Gov. Andrew Cuomo deserves credit for his handling (so far) of the coronavirus pandemic. But not so for his push to eliminate residents’ ability to decide for themselves if they want industrial-scale wind and solar projects in their towns. Upstate communities that don’t want such projects blighting their communities have a legal right to veto them. But Cuomo intends to bulldoze through those rights in the name of a climate-change “emergency.”
This clash has been a long time coming. Since 2014, the governor has waged war against hydraulic fracturing, or fracking, the technology that has unleashed an energy renaissance of jobs and cheap natural gas. Last year, Cuomo pushed even further with his green agenda. Under the Climate Leadership and Community Protection Act, passed and signed last year, the state must obtain 70 percent of its electricity from green sources by 2030 and 100 percent by 2040. And by 2050, the state must achieve “net-zero” emissions for everything — electricity, motor vehicles, industry, you name it.
Those are daunting benchmarks. Replacing all of the non-electric fossil-fuel use with wind and solar power will be a Herculean task, not only in terms of the rate at which those renewable resources will have to be developed, but also the amount of land it will require. Hence, this battle with localities.
Upstate New York already is home to most of the existing and proposed wind and solar development — and opposition to that development. Many upstaters are unhappy about the impact that 500- to 650-foot-tall wind turbines and hundreds of acres of solar panels will have on their communities. For example, local opposition led developer Apex Energy to withdraw its application for the Lighthouse Wind project last year. The project would have constructed 600-foot tall wind turbines along the shore of Lake Ontario near the towns of Somerset and Yates. In 2018, the town of Hopkinton voted to block wind development, leading to cancellation of the proposed North Ridge wind farm.
New York is one of 41 states with some form of “home rule.” In these states, local communities have the right to establish their own zoning requirements and conditions for development. Some New York communities have welcomed wind and solar; others haven’t.
Cuomo intends to crush local, home-rule-based opposition. Under the guise of the state’s budgeting process, he intends to declare an “emergency” that will allow him to revamp the process for approving green-energy projects. To wit, the projects are to be fast-tracked, with no regard for local opinion. The state will also acquire needed land, build the necessary infrastructure, including transmission lines, and hand it all over to developers.

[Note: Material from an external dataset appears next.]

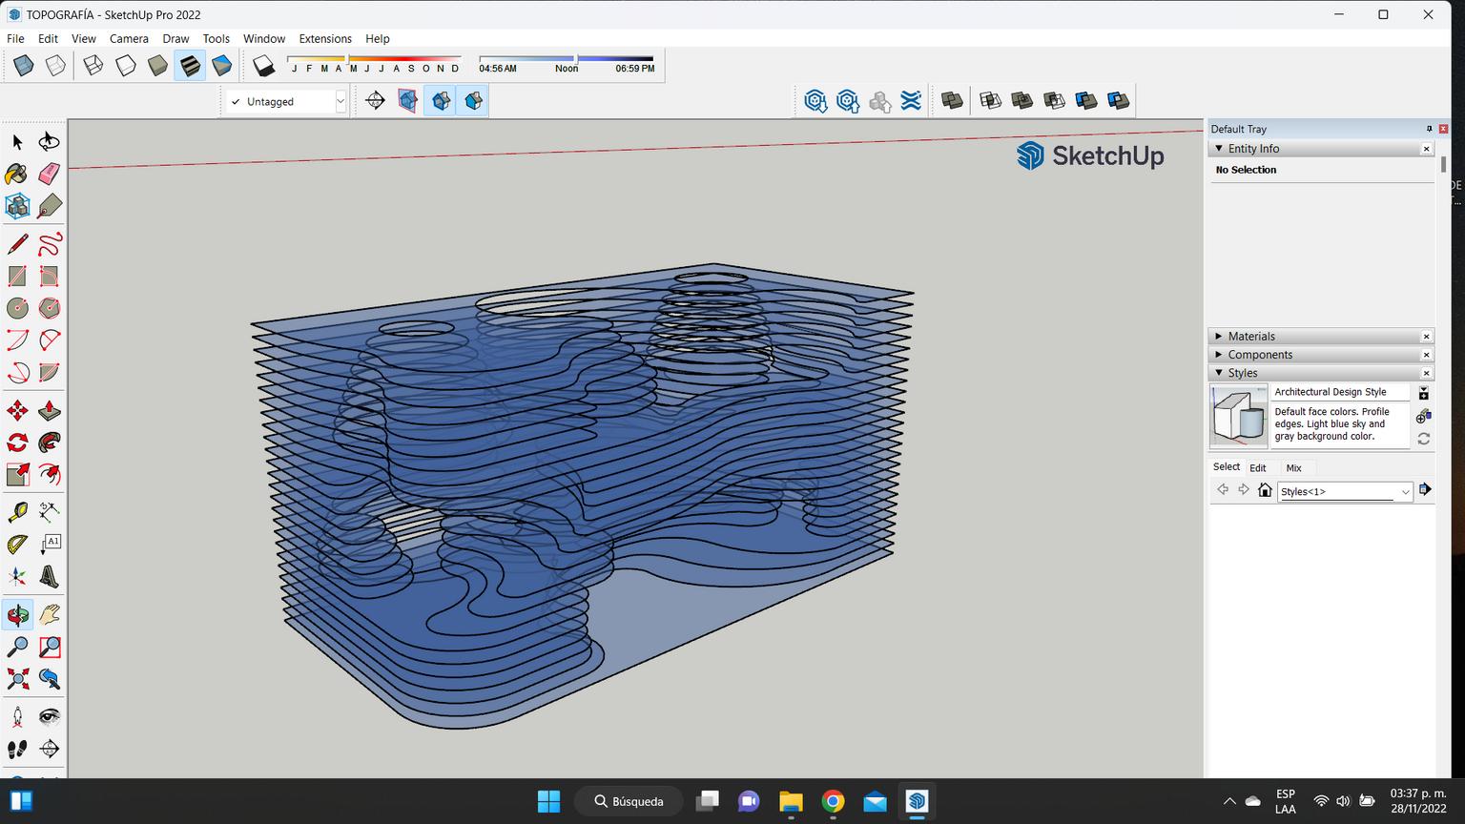Image resolution: width=1465 pixels, height=824 pixels.
Task: Pick the Rotate tool
Action: point(17,443)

Property taxes on these developments will no longer be determined locally. Instead, they will be set based on the state’s projections of future revenues from these projects, which will be paid to towns in lieu of property taxes they would otherwise collect. There will be a two-tiered property tax system: one for local residents and businesses, and a second, more favorable one, for green developers.
The governor’s proposal will prohibit any town from requiring developers to obtain any approvals or meet any locally imposed conditions for development, operation and eventual decommissioning. Conceivably, with the blessing of the state, a wind developer could build a 650-foot tall wind turbine next to an elementary school and, at the end of that turbine’s life, simply walk away and force the locals to clean up the mess.
And if a town objects? The state can — and surely will — respond with the legal equivalent of an extended middle finger. Under the proposal circulating in Albany, the only acceptable reason to derail a green energy project is if it will have a “substantive or significant” adverse impact. Local opposition, however, “shall not be considered to be substantive or significant.”
The question, of course, is what would constitute a “substantive or significant” objection to building wind turbines and thousands of acres of solar panels near small communities? Would concerns over decreased property values count? Losses of endangered species? Loss of property-tax revenues? Reductions in tourism revenues or lower agricultural yields? Because the Office of Renewable Energy will serve as both judge and jury, the answer is: probably not.
None of these actions will have any measurable impact on global climate. All they will do is raise New York’s already high costs of energy, stifle economic growth and stoke locals resentment against environmental activists.
Jonathan Lesser is the president of Continental Economics, Inc., an energy consulting firm, and an adjunct fellow at the Manhattan Institute.